__Given data__
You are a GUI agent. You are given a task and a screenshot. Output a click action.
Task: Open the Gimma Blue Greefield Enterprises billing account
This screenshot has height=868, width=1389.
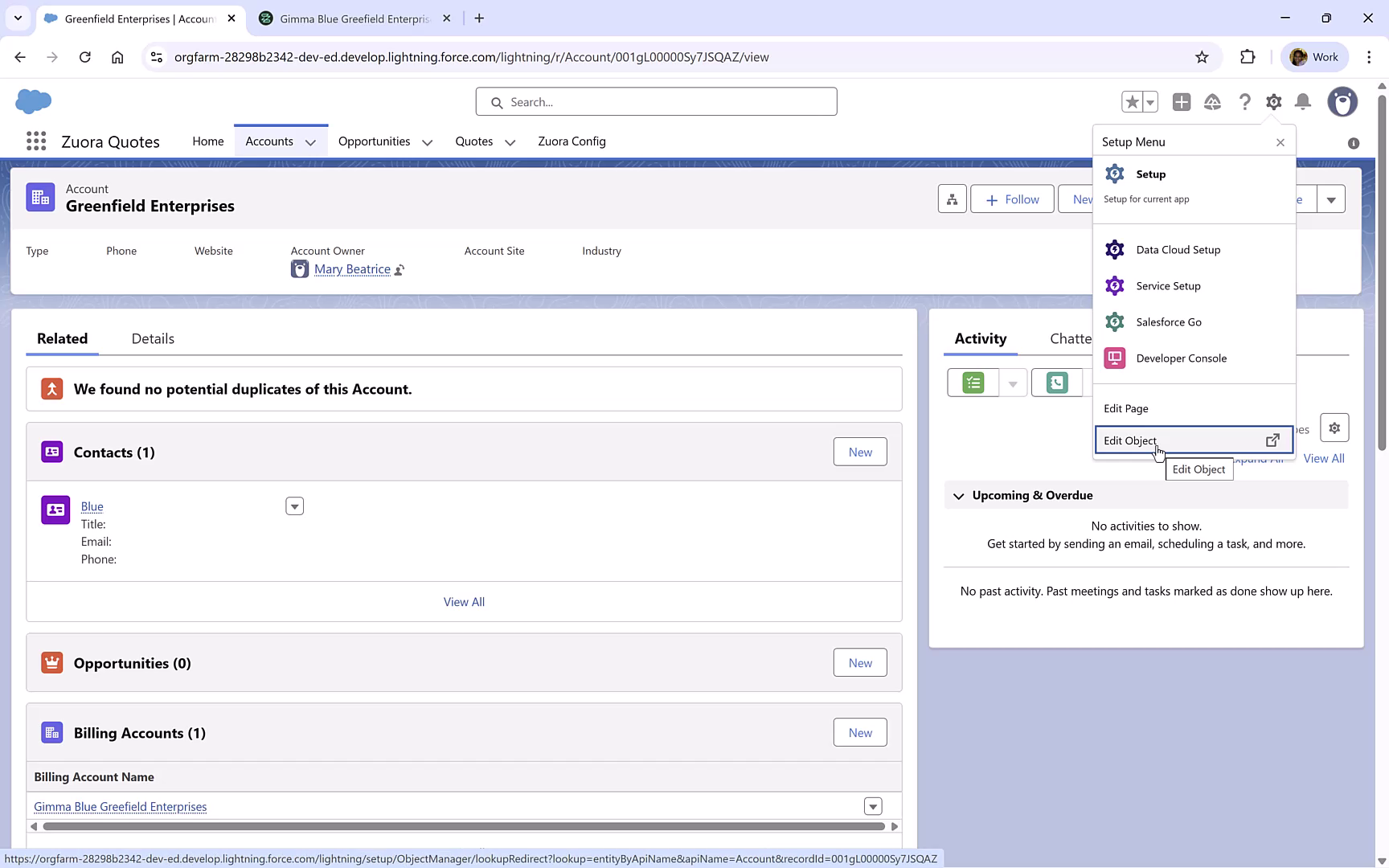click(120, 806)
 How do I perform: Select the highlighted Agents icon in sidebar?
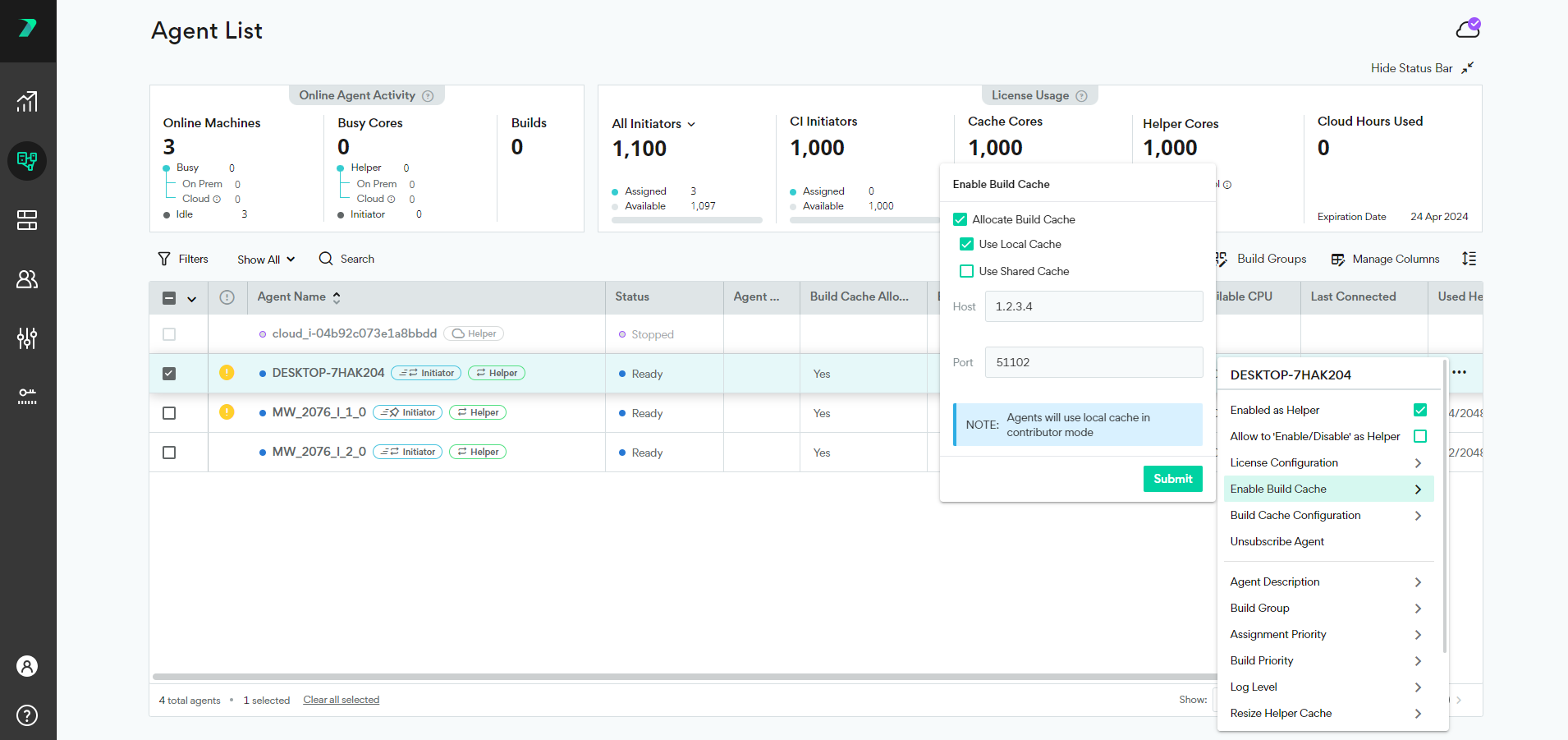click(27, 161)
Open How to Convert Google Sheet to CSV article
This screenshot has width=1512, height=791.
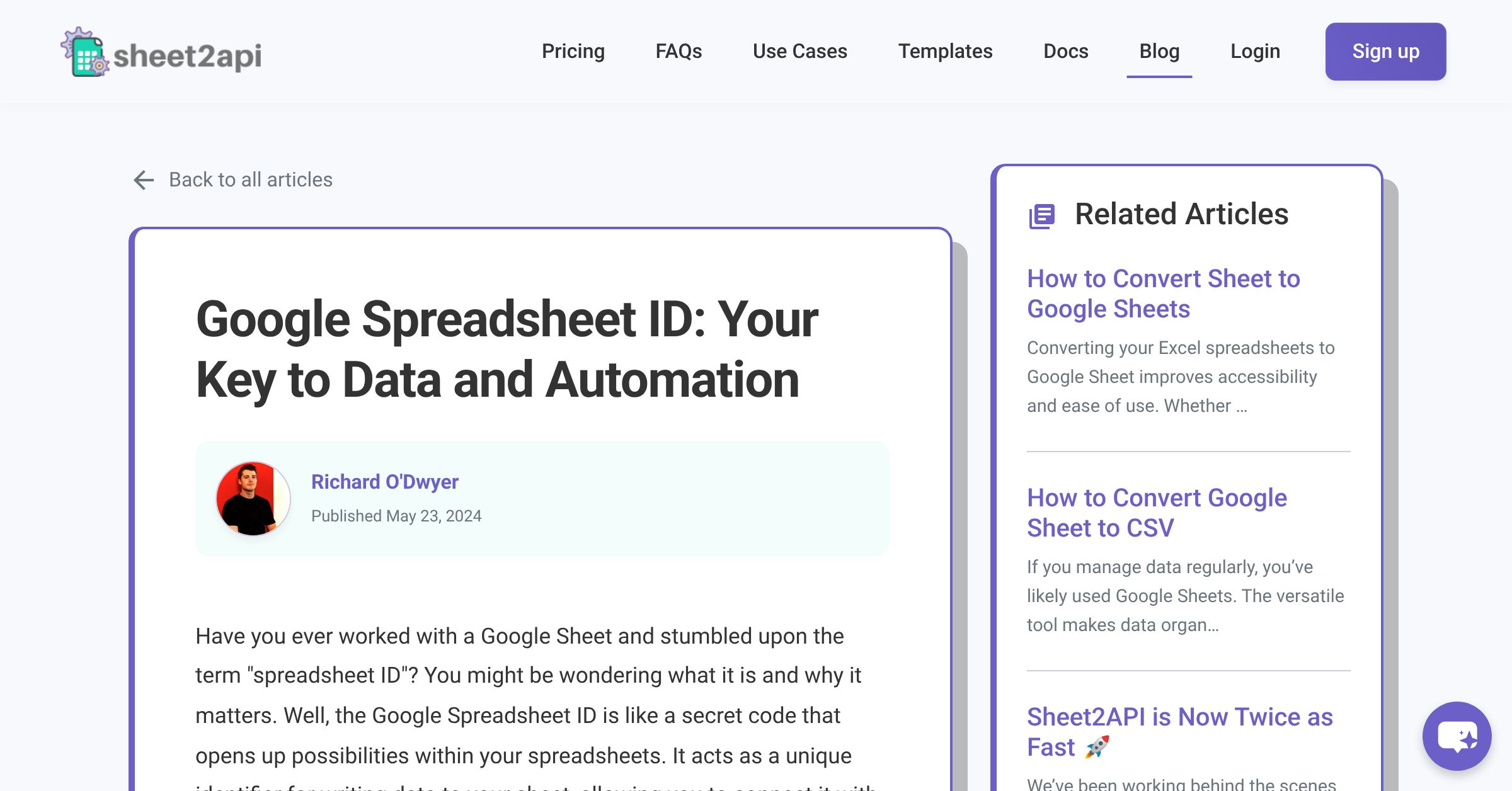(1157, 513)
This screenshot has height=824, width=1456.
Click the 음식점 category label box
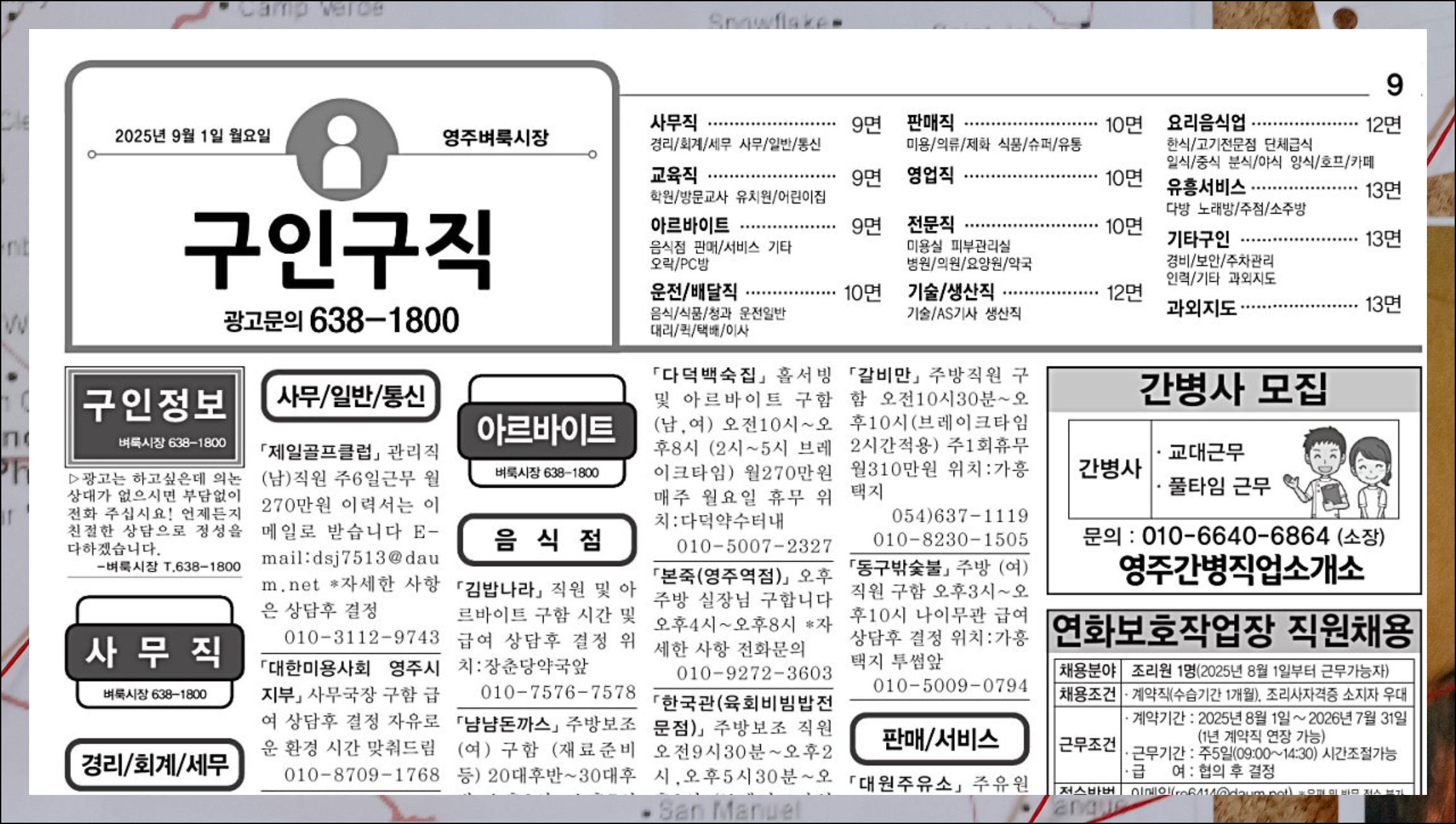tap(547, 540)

__Task__
Lines with "Open" in the records above: copy every one of them.

__Answer to the problem__
Task: Open the Gimma Blue Greefield Enterprises billing account
Open How to Convert Google Sheet to CSV article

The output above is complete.